● **Listed entries**:

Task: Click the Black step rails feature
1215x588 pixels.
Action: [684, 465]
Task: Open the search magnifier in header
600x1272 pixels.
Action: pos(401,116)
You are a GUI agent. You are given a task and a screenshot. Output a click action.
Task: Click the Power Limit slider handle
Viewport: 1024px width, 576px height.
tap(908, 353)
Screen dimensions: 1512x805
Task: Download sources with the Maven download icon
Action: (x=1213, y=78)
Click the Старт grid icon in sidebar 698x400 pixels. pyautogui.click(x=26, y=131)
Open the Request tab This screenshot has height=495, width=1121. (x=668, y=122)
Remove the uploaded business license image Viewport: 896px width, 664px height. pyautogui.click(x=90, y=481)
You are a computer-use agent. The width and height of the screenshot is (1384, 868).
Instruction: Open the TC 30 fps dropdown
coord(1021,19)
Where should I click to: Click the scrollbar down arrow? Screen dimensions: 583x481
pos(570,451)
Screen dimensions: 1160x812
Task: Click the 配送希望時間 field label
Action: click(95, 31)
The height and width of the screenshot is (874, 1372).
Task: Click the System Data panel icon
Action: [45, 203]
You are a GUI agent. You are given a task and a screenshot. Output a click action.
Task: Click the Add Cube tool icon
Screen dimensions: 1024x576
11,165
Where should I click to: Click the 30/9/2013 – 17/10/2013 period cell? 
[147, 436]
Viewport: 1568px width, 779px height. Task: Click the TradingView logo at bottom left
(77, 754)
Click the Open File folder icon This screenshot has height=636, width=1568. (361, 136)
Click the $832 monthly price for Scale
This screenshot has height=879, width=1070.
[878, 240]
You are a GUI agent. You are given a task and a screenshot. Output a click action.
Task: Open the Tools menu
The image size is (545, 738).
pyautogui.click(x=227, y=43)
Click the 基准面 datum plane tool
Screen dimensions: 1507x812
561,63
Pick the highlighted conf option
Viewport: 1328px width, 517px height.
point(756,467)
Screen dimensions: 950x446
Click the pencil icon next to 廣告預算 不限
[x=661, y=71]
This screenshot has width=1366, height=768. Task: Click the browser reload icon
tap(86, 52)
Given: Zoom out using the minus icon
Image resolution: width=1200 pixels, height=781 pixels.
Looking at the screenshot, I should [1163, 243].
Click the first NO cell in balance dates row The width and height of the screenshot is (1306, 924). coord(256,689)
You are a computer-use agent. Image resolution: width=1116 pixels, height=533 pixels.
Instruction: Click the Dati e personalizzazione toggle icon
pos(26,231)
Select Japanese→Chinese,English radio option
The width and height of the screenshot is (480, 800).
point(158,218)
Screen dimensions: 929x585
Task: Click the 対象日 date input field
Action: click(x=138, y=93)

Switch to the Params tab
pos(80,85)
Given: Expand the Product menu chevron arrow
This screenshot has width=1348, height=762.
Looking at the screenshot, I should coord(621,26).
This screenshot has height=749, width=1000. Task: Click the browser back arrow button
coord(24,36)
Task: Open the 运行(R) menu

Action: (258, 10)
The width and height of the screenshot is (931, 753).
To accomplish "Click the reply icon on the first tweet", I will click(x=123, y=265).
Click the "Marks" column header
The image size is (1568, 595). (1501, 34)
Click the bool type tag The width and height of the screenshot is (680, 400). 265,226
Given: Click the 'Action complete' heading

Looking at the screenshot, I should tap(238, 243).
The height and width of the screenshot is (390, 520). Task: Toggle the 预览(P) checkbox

● **Task requirements**:
Rewrite the records from the first line through the line containing "Action: pos(401,116)", changing "magnifier" to "magnifying glass" and keeping everything else identical.

● **Response**:
Task: Click the Black step rails feature
1215x588 pixels.
Action: [684, 465]
Task: Open the search magnifying glass in header
600x1272 pixels.
Action: pos(401,116)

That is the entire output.